Hidden immigrants, as the name implies, are people who have returned to their "home" culture after living abroad. They look like and technically are part of the home culture but often they don't feel or often act like part of that home culture. True immigrants are often identifiable by their language, race, or a variety of others things, but hidden immigrants are harder to identify unless they make cultural mistakes.

Hidden Immigrants: Legacies of Growing Up Abroad by Linda Bell shares discussions with 13 adults who grew up overseas. They talk about their home lives, schooling, college, the privileged lives they led, their current jobs, their restlessness, and how living overseas changed their attitudes.

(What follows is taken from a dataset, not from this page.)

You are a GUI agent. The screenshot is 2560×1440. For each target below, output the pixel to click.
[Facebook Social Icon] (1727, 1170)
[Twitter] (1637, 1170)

This book was helpful in pointing out some of the things these people struggled with when they returned to their home countries. I am getting a better sense of what to watch for if we are able to live overseas a lot when our children are with us. However, the complaints started to bother me. I am not convinced that there are difficulties experiences exclusively by third culture kids. There are many different reasons why a teenager might not fit in at high school, or why college may be awful, or why a person might want to move a lot.

It was also interesting to note that many (almost all) of the problems these people experienced were somehow related to school. I think their parents could have done a better job of keeping things more consistent with their schooling. The one mention of homeschooling was negative. However, these children were overseas in the 50s and 60s when homeschooling was almost unheard of. Today many people living abroad homeschool their children. As always, homeschooling is not the best choice for every family, but it is certainly something to be considered.


  1. just JohnnaApril 12, 2005

    But many kids who move around with their families abroad attend the International Schools. I've always heard the continuity problems less severe that way, or is that a misleading myth?

    I agree that homeschooling eliminates the continuity problem. But for myself at this point, having the unusual benefit living near high-quality schools, I'd hate to give up the perspective of that other adult, the teacher, paying quality attention to my child.

  2. If you can get into the same International School "chain" the continuity would be there, but that is rarely a possibility. There are all kinds of international school with different philosophies.

    The expense can be a deterrent too. The international school in Bishkek is $12,000/year per child and our grant covers nowhere near that much. Homeschooling is by far our best option while we're there. But, like I always say, I can certainly see many good reasons for anyone choosing a different option. I just think homeschooling should be seriously considered more often.